Weigh your options. It is easier for an employer to defend the decision to conduct a RIF if it has explored other less drastic measures such as hiring freezes, furloughs, or temporary reductions in pay or hours. (Of course, such alternatives come with their own legal considerations.)
Plan, plan, plan. RIFs come with stress (for both employer and employees) and legal risks. Careful planning is key to minimizing both. For example, for larger layoffs, build in time to run statistical analyses with counsel (under attorney-client privilege) to assess whether the selection criteria inadvertently have disparate impact on employees in protected classes. Know whether the RIF would affect employees on medical or military leave or employees who engaged in protected activity, and ensure such employees would have been included in the RIF regardless of their protected leave or activity. Consider forming an independent committee to review selection decisions for consistency with the RIF’s stated goals.

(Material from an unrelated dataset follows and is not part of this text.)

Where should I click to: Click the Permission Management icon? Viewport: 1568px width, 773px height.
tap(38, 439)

Document, document, document. Be sure to document the underlying business decisions and justifications at each step of the RIF process, particularly:
The options explored other than a RIF (if any), and the reason(s) for conducting the RIF.
The objective, non-discriminatory selection criteria (such as seniority, special skillsets, redundant jobs, eliminated positions, etc.) that led to your decisions to include individual employees in the RIF. And, if using subjective selection criteria, the legitimate reasons for distinguishing between employees (such as rationale from department-level managers who are familiar with the employees’ performance).

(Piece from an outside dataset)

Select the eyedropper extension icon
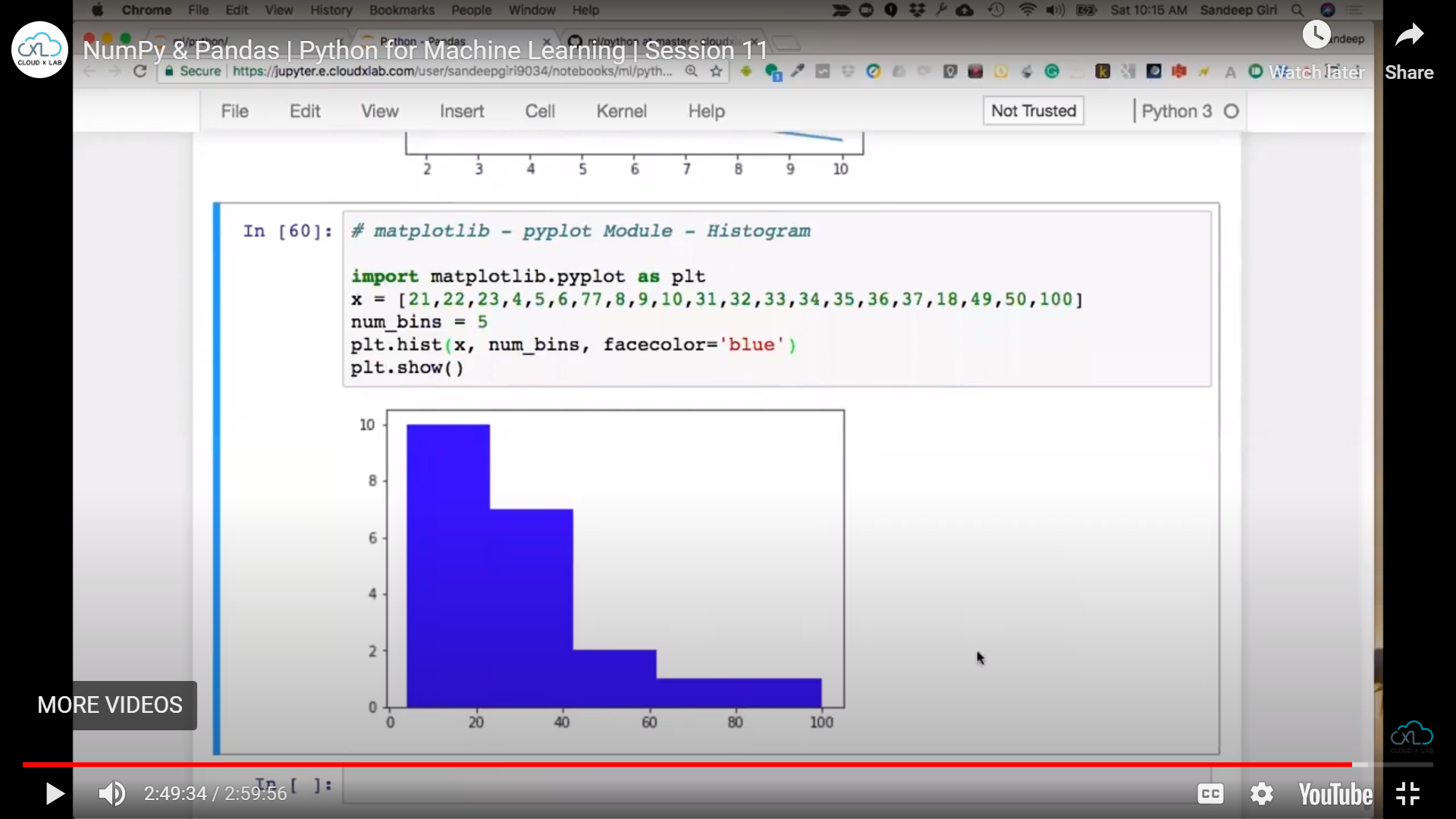This screenshot has height=819, width=1456. click(x=798, y=71)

With these criteria in mind, thoroughly document the reason(s) for selecting each employee included in the RIF.
Consider severance packages. Severance packages can help minimize legal risks associated with RIFs by getting a release of claims from departing employees. Any severance agreements should be reviewed for compliance with various applicable laws, including the Older Worker Benefit Protection Act, which mandates, among other things, that employees age 40+ included in a RIF receive certain information, an extended time to review the agreement (45 days in a RIF), and one week to “revoke” it even after execution.

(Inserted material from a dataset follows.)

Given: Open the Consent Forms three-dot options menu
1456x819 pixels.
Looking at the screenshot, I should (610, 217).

Message honestly and consistently. As noted, RIFs are stressful on both sides. Employers should not lose sight of the fact that their employees’ livelihoods may be at stake. If possible, meet individually with affected employees (and a witness). In communicating the RIF, be empathetic, respectful, honest, and grateful for the departing employees’ services. If supervisors are likely to be involved in messaging, ensure they understand the rationale for the RIF and are trained to effectively communicate with employees.
Don’t forget about your retained employees. Employees not included in the RIF may be feeling apprehensive or angry. Consider meeting with retained employees to answer questions, rebuild trust, and improve morale.
And all the rest. The above is by no means a comprehensive overview of the legal pitfalls that a RIF can present. Depending on the situation, an employer’s planned RIF may trigger advance notice and other requirements under the federal Worker Adjustment and Retraining Act, immigration-related obligations, and more.
The tech industry’s recent woes serve as a reminder that the weather can turn quickly – and to be compliant and careful when conducting RIFs. Counsel can assist you from planning to execution and beyond.